# Exercise set
a – Print everything in the Settle Loop hiking account from "1.79 miles from" down to "tent and occupant.".
b – According to the Settle Loop hiking account, how long is the Mary Towneley Loop?
c – Write the next part of the Settle Loop hiking account, picking up after its final sentence.

**** Text section

Simply glad to be alive on the Settle Loop

The 205 mile long Pennine Bridleway has two included loops. The first is the 47 mile Mary Towneley Loop that I completed on my way up from Middleton Top. The second is the ten mile Settle Loop. My plan was to traipse round it in a few hours and call the remainder a day off in Settle. But first I had the aftermath of a night of torrential rain to contend with.

Day Ten. Kings Field, Barnoldswick to Settle 18.25 miles, 2016 feet ascent. 22.54 miles, 3001 feet ascent, to wildcamp that night on the Settle Loop

My walk from Barnoldswick to Settle on day ten on the Pennine Bridleway had been 18.85 miles. However I wasn’t staying in town that night and I carried on out of town looking for a pitch for the night. After a steep climb out of Settle I reached the point where the trail again divided, one branch going left and continuing the linear trail, the right branch beginning the Settle Loop, I turned right onto the loop. The couple of miles of the Settle Loop that actually pass through Settle are included in the main trail so I was now already two miles into the loop.

1.79 miles from Settle I passed a small old cow shed and briefly considered halting there as I was now ascending into worsening weather and had also seen both sheep and cows all around me. Sheep don’t bother me but I always try and get away from the latter if camping as I am wary about their trampling a tent and occupant.

********
**** Records

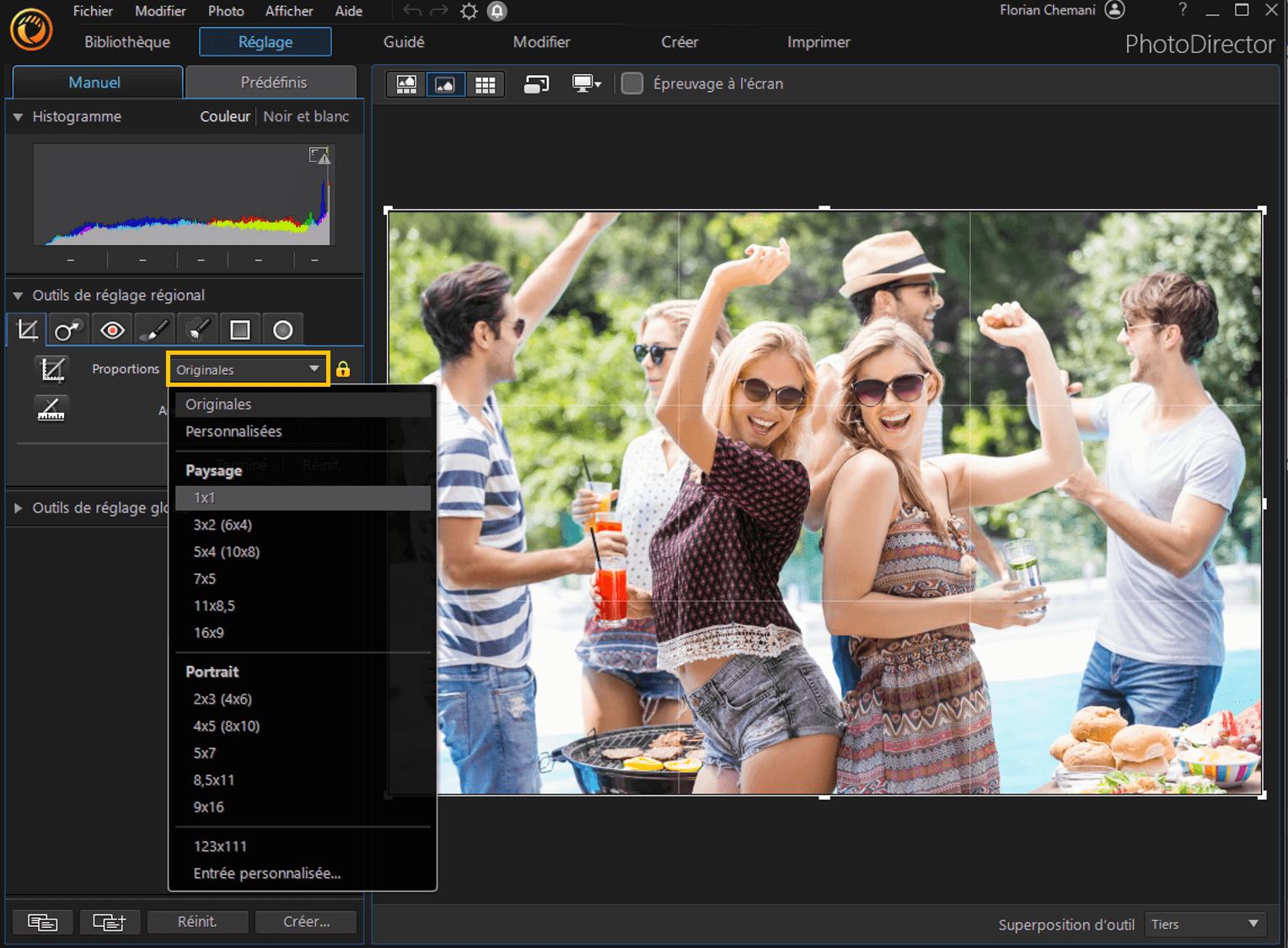1288x948 pixels.
Task: Select the Adjustment Brush tool
Action: [154, 329]
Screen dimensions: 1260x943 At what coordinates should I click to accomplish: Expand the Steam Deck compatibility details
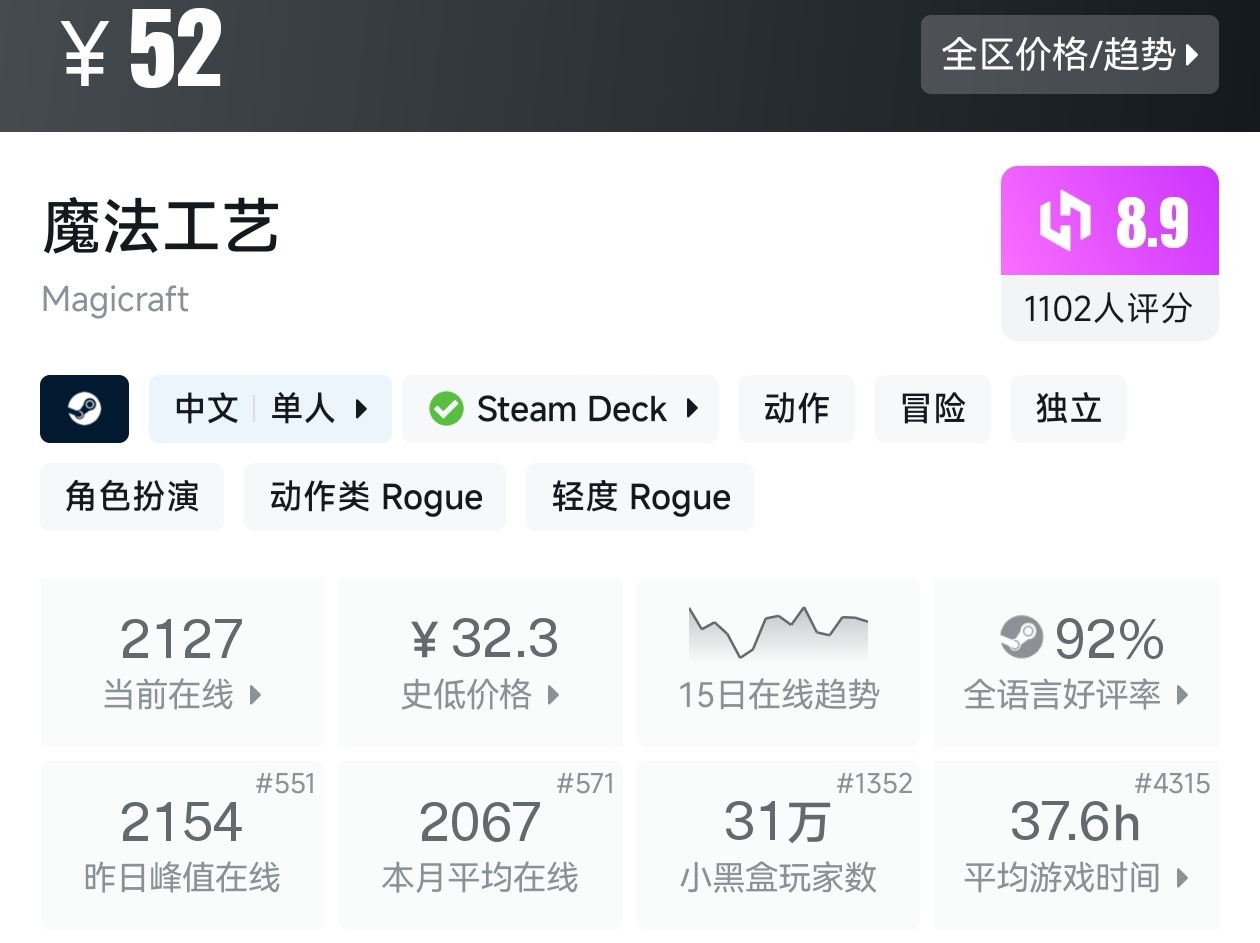point(692,409)
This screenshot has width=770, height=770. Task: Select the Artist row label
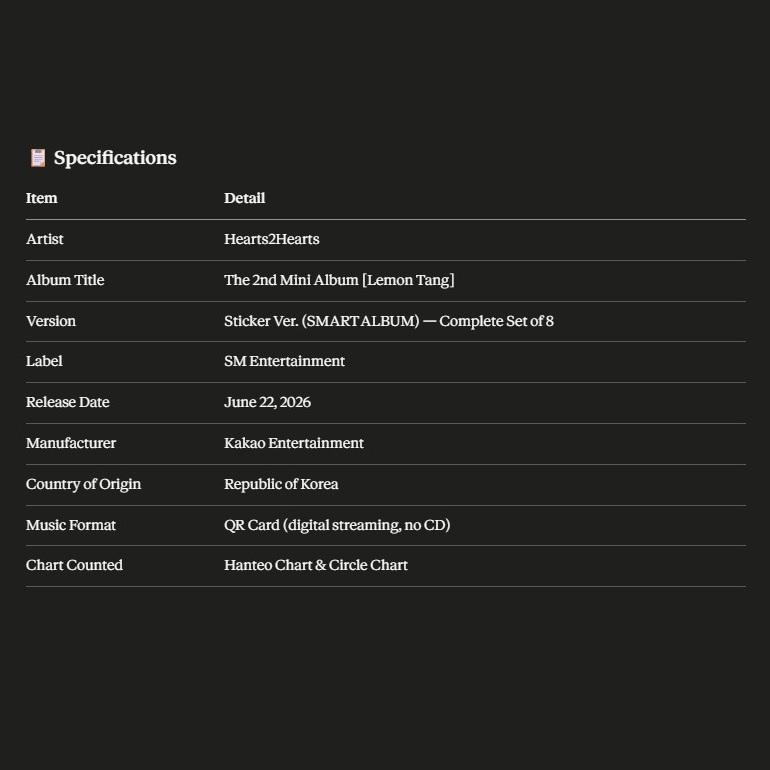click(45, 239)
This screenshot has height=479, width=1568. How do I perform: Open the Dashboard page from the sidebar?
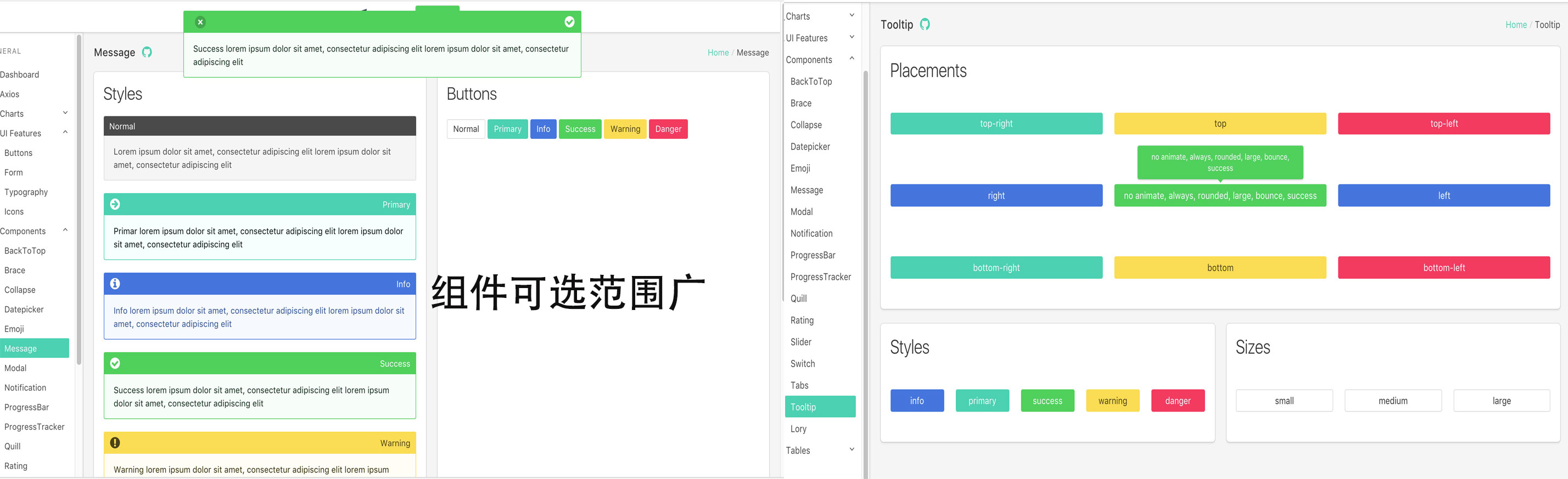pyautogui.click(x=20, y=74)
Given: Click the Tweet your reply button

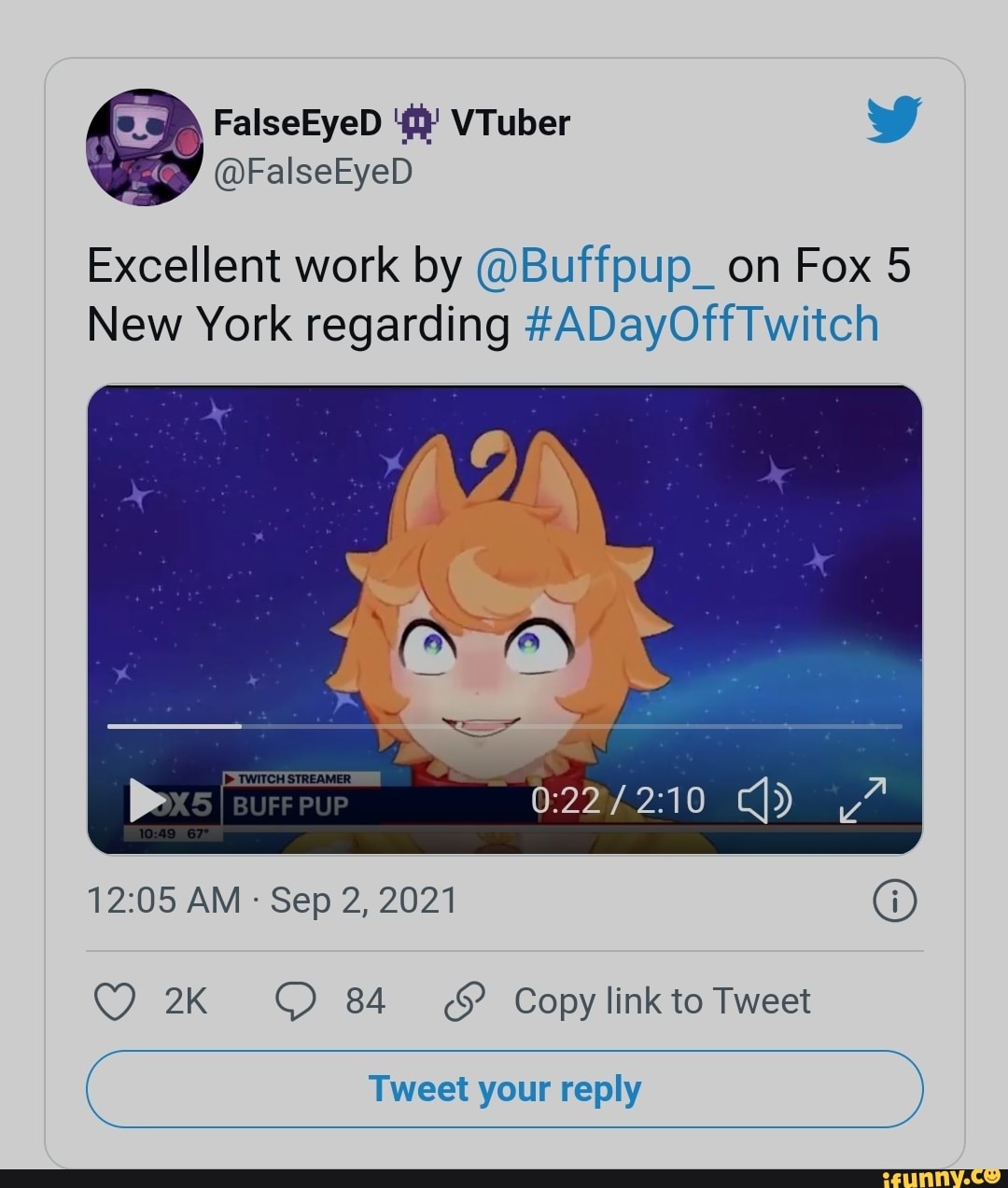Looking at the screenshot, I should tap(504, 1089).
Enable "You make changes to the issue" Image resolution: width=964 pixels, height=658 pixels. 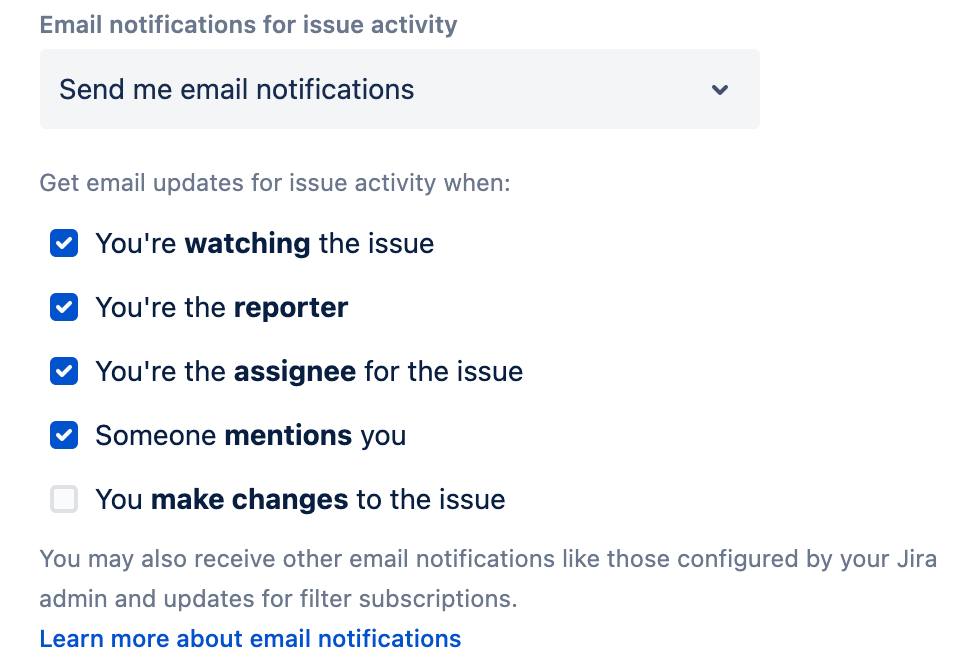pos(63,499)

********

# In response
a –
1.79 miles from Settle I passed a small old cow shed and briefly considered halting there as I was now ascending into worsening weather and had also seen both sheep and cows all around me. Sheep don’t bother me but I always try and get away from the latter if camping as I am wary about their trampling a tent and occupant.

b – 47 miles

c –
Looking at the map I could see there was a small plantation that I thought I might be able to tuck myself away in so I carried on to there. However once I arrived at the open gate through which I could see the wood, and having made a sodden walk across the cow trodden field of mud and shit I found that the interior resembled an artillery shelled no-mans land. But no, it had simply been accommodating cows for some weeks and they had trodden every patch of ground beyond anything that could take a shelter. I turned about and headed back the way I had come, retreating back down the hill to the little cow shed passed earlier.

Starting the Settle Loop the previous evening I originally had my sight on a nights camp in a small plantation about a mile into the loop. Trodden by cows, it was a mudfest and completely unsuitable and I needed to retreat back the way I had come in search of a better location
Starting the Settle Loop the previous evening I originally had my mind on a nights wildcamp in a small plantation about a mile into the loop. Trodden by cows, it was a mudfest and completely unsuitable and I needed to retreat back the way I had come in search of a better location

As it was, that location provided a small field behind it where I was sheltered and hidden from the trail by a dry stone wall. It was flat and had nothing grazing nearby larger than a rabbit. It was, in the gathering swirling wet cloud, an adequate, nay, perfectly good, pitch for the night. Day ten, including my end-of-day backtracking, had been around 22.5 miles. Excluding that fruitless wander further on, it was actually 20.64 miles from my wildcamp at Barnoldswick to where I was now, with 2753 feet of ascent.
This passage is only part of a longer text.